Jacobo tuvo la impresión de que su nombre rebotaba muchas veces en las paredes de su cabeza. De pronto, se dio cuenta de que no sabía qué responder.

En la Escuela del Barrio Pesquero siempre decían «aquí» o levantaban una mano sin decir nada. Pero ¿y en el Santa Clara? ¿Y entre aquella gente?

– Acereda, Jacobo -repitió el alcatraz-. ¿No está?

Jacobo se levantó muy bruscamente y el asiento de muelle se estrelló contra el respaldo, también de madera. Sonó como una detonación.

– Un servidor de usted -respondió, con la certeza de que nunca en su vida había utilizado aquellas palabras y con la certeza de que no las había aprendido en ninguna parte.

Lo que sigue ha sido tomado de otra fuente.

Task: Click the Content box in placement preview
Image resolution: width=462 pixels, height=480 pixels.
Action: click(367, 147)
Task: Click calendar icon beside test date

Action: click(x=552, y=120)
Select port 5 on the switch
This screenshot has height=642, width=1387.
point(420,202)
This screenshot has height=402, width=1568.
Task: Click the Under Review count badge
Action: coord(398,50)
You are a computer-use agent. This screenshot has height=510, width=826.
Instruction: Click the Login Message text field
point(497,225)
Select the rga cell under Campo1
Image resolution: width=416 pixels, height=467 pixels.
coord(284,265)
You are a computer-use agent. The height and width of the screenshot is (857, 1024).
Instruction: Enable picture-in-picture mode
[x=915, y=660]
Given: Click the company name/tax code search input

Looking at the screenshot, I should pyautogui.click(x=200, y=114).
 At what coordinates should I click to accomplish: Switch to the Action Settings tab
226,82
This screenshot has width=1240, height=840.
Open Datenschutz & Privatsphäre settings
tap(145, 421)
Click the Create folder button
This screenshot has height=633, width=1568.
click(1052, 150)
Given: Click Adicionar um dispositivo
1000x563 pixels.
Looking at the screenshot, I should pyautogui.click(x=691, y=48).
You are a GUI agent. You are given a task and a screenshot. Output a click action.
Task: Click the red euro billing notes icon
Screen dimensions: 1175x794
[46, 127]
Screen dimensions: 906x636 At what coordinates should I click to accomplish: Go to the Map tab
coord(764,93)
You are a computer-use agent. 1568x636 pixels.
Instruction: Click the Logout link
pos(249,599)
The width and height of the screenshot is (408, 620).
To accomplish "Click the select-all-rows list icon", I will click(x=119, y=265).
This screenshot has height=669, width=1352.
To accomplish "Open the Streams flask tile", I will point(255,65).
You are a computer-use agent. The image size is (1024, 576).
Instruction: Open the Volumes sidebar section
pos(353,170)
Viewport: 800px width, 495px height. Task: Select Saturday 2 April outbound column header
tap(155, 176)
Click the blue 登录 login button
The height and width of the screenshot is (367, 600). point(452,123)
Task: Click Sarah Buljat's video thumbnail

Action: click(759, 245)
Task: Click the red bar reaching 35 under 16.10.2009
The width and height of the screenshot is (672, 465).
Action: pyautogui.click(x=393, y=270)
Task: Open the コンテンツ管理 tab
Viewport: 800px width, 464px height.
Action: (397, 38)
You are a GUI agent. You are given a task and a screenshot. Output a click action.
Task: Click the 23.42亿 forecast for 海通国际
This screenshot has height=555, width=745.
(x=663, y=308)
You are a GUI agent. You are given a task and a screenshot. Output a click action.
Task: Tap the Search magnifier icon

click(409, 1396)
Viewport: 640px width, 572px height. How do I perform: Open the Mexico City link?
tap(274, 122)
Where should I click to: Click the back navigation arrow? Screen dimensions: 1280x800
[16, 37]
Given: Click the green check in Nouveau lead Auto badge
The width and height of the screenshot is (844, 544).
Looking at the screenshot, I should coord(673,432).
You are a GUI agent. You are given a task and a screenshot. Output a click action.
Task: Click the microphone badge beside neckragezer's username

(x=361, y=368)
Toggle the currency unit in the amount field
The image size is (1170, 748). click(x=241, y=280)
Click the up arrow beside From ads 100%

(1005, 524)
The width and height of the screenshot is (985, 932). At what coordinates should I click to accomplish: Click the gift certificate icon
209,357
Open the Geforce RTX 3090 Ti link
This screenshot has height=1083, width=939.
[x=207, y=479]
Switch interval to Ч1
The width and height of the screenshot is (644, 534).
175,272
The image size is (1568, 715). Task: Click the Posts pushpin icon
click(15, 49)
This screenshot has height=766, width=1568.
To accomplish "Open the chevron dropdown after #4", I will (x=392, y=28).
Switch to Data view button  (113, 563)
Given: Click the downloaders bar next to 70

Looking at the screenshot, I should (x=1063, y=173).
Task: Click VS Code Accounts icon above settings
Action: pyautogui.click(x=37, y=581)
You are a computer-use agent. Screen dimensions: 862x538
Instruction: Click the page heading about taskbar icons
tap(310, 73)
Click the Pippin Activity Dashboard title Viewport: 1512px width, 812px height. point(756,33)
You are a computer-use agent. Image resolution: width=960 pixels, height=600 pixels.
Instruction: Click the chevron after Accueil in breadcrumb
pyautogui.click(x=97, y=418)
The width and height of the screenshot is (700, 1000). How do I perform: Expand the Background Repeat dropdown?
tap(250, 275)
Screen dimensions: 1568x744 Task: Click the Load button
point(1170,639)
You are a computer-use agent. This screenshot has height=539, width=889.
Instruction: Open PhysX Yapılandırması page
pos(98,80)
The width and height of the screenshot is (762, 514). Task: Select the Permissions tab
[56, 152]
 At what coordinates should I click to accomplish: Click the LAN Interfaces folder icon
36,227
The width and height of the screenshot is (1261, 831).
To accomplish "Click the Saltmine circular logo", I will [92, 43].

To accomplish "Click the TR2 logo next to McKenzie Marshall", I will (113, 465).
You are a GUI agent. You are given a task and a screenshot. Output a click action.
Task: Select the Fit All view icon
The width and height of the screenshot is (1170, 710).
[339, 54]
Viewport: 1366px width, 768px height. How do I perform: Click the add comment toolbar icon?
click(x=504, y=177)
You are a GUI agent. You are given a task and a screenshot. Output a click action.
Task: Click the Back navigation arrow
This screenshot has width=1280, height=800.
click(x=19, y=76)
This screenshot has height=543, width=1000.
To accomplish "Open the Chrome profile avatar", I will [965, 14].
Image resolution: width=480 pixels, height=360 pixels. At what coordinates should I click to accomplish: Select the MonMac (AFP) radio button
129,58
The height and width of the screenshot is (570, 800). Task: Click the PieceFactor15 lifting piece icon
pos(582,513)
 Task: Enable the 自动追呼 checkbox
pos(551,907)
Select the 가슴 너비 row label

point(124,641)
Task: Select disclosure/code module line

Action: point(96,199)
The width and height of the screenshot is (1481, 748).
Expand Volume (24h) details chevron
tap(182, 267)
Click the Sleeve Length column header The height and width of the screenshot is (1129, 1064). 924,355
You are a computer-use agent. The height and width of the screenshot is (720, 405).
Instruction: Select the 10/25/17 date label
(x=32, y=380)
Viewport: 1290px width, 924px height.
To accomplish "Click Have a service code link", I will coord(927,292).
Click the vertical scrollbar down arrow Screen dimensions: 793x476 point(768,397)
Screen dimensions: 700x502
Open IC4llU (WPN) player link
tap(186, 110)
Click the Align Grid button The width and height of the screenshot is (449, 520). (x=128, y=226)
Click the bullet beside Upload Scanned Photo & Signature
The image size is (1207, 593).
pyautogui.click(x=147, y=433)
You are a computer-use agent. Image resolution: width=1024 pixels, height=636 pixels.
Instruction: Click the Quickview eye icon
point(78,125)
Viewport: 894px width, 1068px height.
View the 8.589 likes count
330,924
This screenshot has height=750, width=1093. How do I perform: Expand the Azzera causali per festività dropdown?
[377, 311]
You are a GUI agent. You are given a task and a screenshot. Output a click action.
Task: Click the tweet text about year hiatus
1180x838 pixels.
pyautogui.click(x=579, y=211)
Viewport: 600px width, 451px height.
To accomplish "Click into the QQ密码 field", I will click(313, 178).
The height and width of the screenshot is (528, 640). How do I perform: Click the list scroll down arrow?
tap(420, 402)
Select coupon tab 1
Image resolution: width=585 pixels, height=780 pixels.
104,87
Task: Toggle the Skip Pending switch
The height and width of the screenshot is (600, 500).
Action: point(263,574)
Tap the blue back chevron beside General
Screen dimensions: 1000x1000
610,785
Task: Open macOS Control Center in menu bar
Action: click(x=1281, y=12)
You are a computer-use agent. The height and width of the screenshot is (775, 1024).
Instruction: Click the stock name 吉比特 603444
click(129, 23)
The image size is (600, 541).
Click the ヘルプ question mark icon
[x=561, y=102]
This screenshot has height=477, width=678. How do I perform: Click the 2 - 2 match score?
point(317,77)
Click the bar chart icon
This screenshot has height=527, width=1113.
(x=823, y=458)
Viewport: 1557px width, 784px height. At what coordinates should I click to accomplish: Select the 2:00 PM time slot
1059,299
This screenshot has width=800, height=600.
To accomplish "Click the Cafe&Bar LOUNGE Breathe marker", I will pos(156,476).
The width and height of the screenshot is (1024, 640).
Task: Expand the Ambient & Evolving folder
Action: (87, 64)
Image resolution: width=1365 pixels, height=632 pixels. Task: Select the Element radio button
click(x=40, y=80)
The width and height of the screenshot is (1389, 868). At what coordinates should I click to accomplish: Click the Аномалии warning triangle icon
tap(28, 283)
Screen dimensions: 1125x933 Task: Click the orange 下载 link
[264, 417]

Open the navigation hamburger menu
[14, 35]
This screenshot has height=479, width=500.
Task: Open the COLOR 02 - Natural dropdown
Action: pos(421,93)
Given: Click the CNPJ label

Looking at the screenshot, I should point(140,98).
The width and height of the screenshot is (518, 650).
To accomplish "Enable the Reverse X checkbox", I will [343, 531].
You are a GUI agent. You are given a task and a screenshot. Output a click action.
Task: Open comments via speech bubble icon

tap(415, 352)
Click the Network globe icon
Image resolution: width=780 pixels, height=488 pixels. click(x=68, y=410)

Se escucharon risitas y removimiento en los pupitres.

– Muy educado. Sí, señor-contestó el alcatraz-. Pero ¿serías tan amable de no hacer tanto ruido la próxima vez?

– No he sido yo. Ha sido el sentajo -contestó Jacobo sin pensar en lo que decía.

La clase estalló en una carcajada y Jacobo, entonces sí, se fijó en todas las caras que le miraban.

– ¿Sentajo? -graznó el pájaro-. Veo que tenemos un vocabulario muy particular. Dios mío.

Miró las caras de una en una y no podía dejar de mirarlas aunque le hacía daño. Siguió de pie, mantenido no ya por sus piernas, sino por una columna de aire frío que le subía por dentro, más fuerte que su cuerpo gaseoso. Entonces giró un poco la cabeza, hacia su compañero de pupitre, y encontró unos ojos grandes y verdes, aguamarinos, completamente tranquilos, en un rostro blanco con labios hermosos que no se reían, con labios que ni tan siquiera sonreían.

Se quedó naufragando en esos ojos, se sumergió en ellos y se encontró nadando en una profundidad templada, de agua brillante y reposada.

Sólo pensó una cosa mientras se decía a sí mismo que le gustaría quedarse en aquellos ojos para siempre: jamás me acercaré a ellos, jamás sabrán nada de mí.